Here comes Aunt Flow again.ERrrrrrrr.
October 17th, 2009 Posted by: admin
Day 27 and Aunt Flow is comming to town again. I **** her. This is so frustrating. I just want to crawl up in bed with a bowl of ice cream, browines, cookies, chips, cheese, nachos…and everything else…watch a movie and cry. Just another month of false hope and disappointment. I feel like it is never going to happen
By: Beth S
By: Beth S
Tags: Aunt Flow, Chips, Disappointment

October 19th, 2009 at 05:21
Do all of those things, that’s what I do…I give in to whatever I want…usually that involves some “wine-ing” too LOL
Sorry about AF…she’s sooooooo annoying isn’t she?
babydust for next cycle and remember you aren’t alone…
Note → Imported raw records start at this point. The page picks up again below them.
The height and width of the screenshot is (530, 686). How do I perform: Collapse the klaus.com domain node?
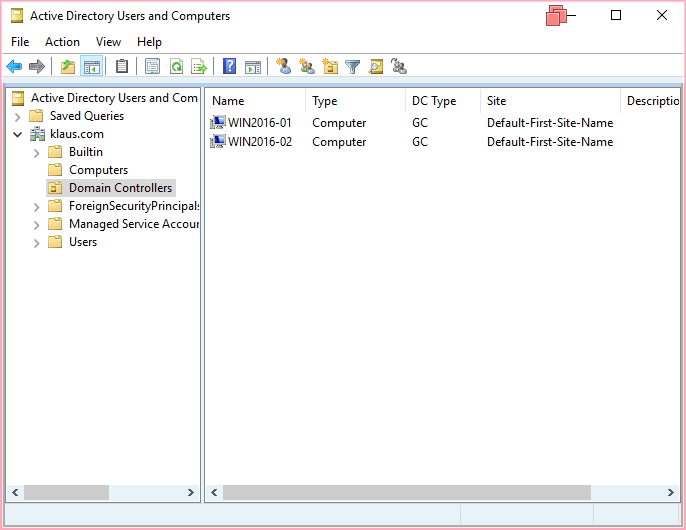18,134
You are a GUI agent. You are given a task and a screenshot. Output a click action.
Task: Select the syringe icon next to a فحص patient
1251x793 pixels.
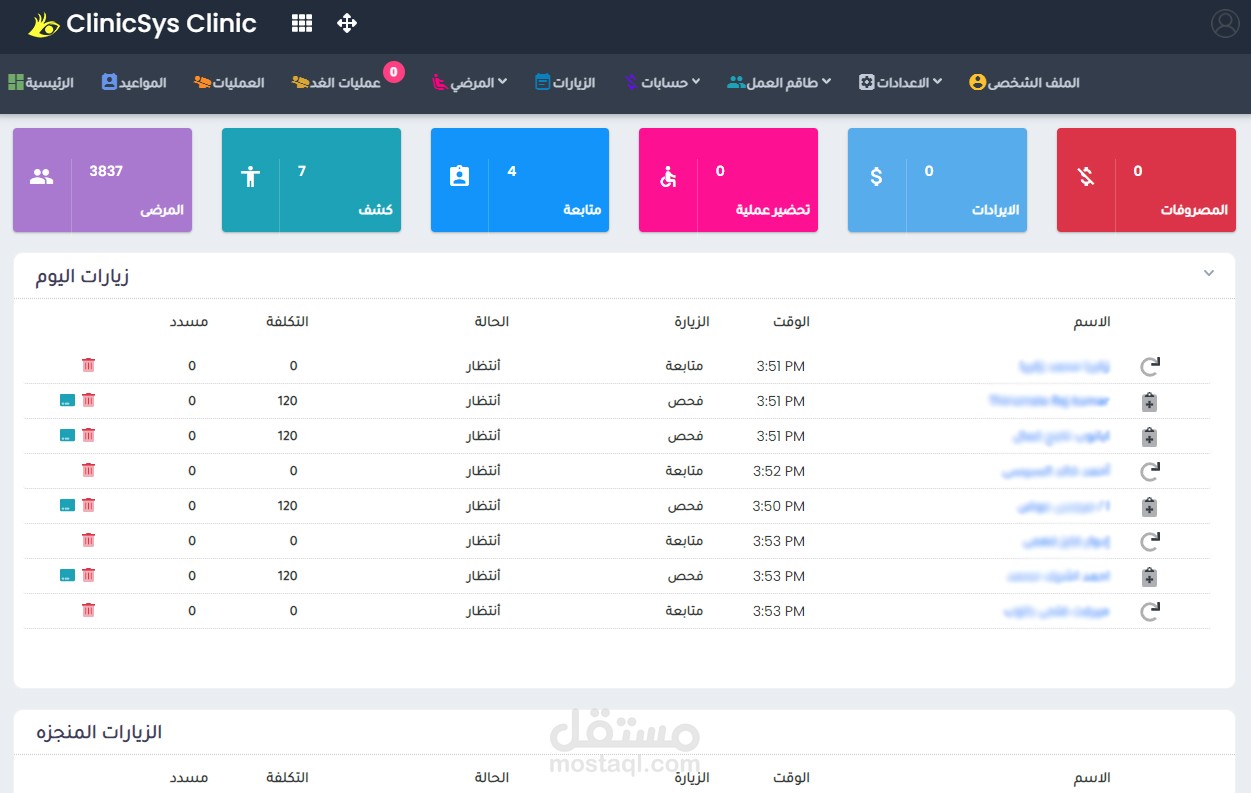1149,401
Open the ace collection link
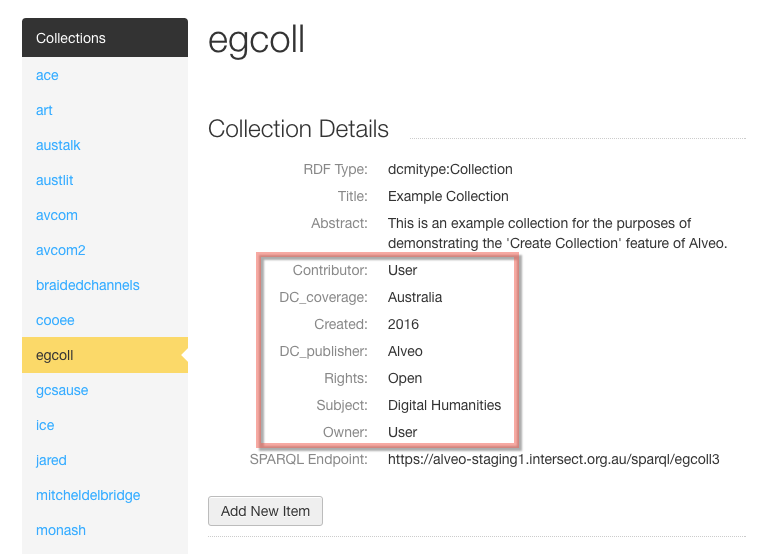The image size is (779, 554). coord(47,76)
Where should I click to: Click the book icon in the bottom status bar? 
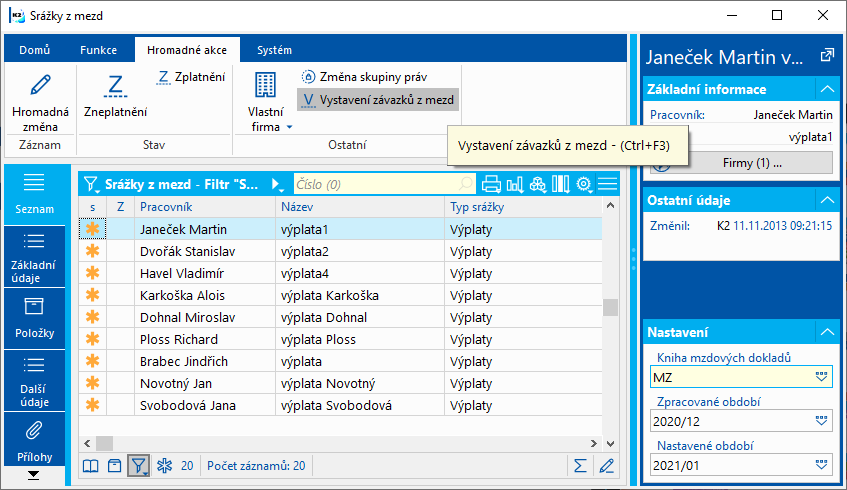(91, 465)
October 22nd, 2009 at 03:53
I understand! That day that AF arrives is the worst for me too. Maybe you can treat yourself to some flowers or something. I swear my friends wonder why I have fresh flowers in my house at least once a month. Or if what you need is a good cry and some ice cream get that sad flick and a pint and go to town =)
October 23rd, 2009 at 09:53
Right there with ya, sweetie….
Maybe next month! (That’s what I keep telling myself, anyways…)
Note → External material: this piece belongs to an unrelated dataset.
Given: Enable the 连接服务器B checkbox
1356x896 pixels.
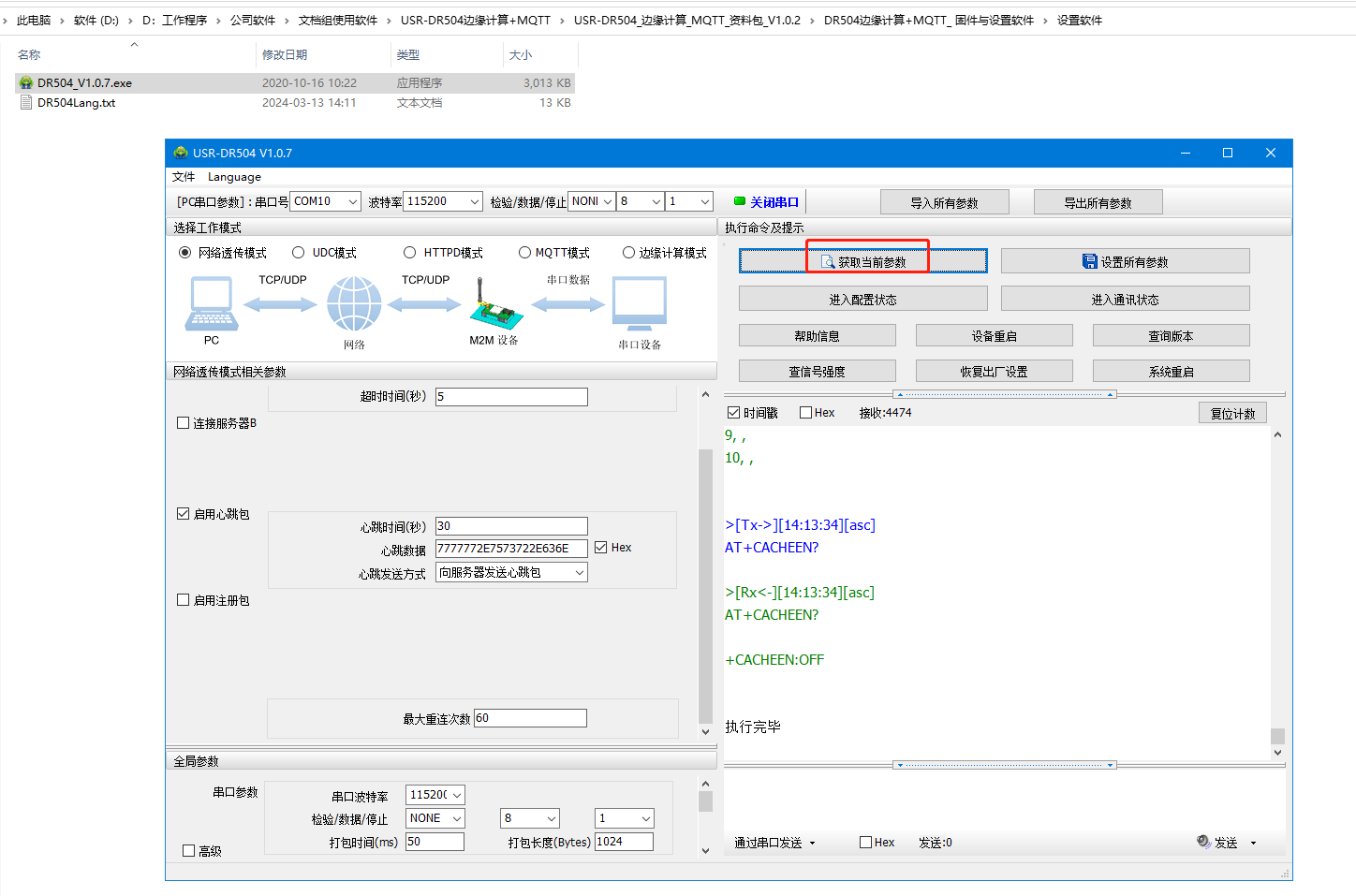Looking at the screenshot, I should tap(184, 423).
October 25th, 2009 at 07:45
I know its frustrating..trust me. Whats even more frustrating is trying, getting pregnant, having a miscarriage and wishing desprately AF would come back to you so you could try agian. Dont lose hope. Losing hope will only make it longer.
I promise when its your time it willl happen!!
Next month try to not bank over it.. like do w/e you do to know when you ovulate have *** roll over and go to sleep!! have *** as often as you can and just dont worry. Thats all you can do right now.
Good luck lots of baby dust to us!!
October 27th, 2009 at 20:49
Oh i am so sorry! But so not worry your time is coming. Don’t get all bummed out, have your girly week, and then get right back on that horse. Never give up! Baby Dusst to you! And good luck.
October 28th, 2009 at 01:39
I **** her too. Let’s kick her a**. lol
I totally understand what you are feeling. That first day she shows up is so disappointing. All the hopes for that month are gone. All the times you thought, we really did it this time, I think this one worked…are gone. I guess the only good thing about it is knowing and accepting and then looking forward to next month.
It’s a tiring process, but we’re all in it with you. And PLEASE pass some of those nachos!
Baby dust to you and to me and all that are TTC!
October 29th, 2009 at 16:40
i am with you hun! save me some ice cream! and good luck next month our time will come and were all here for you!
October 30th, 2009 at 09:08
I have tears in my eyes as I write, I know exactly how you feel mine arrived today. It’s so awful isn’t it? I’m curling up on the couch with a large glass of wine and some nachos right now, I can’t eat them though for the lump in my throat!
I’ll be thinking of you and praying for a miracle for all of us in the same situation!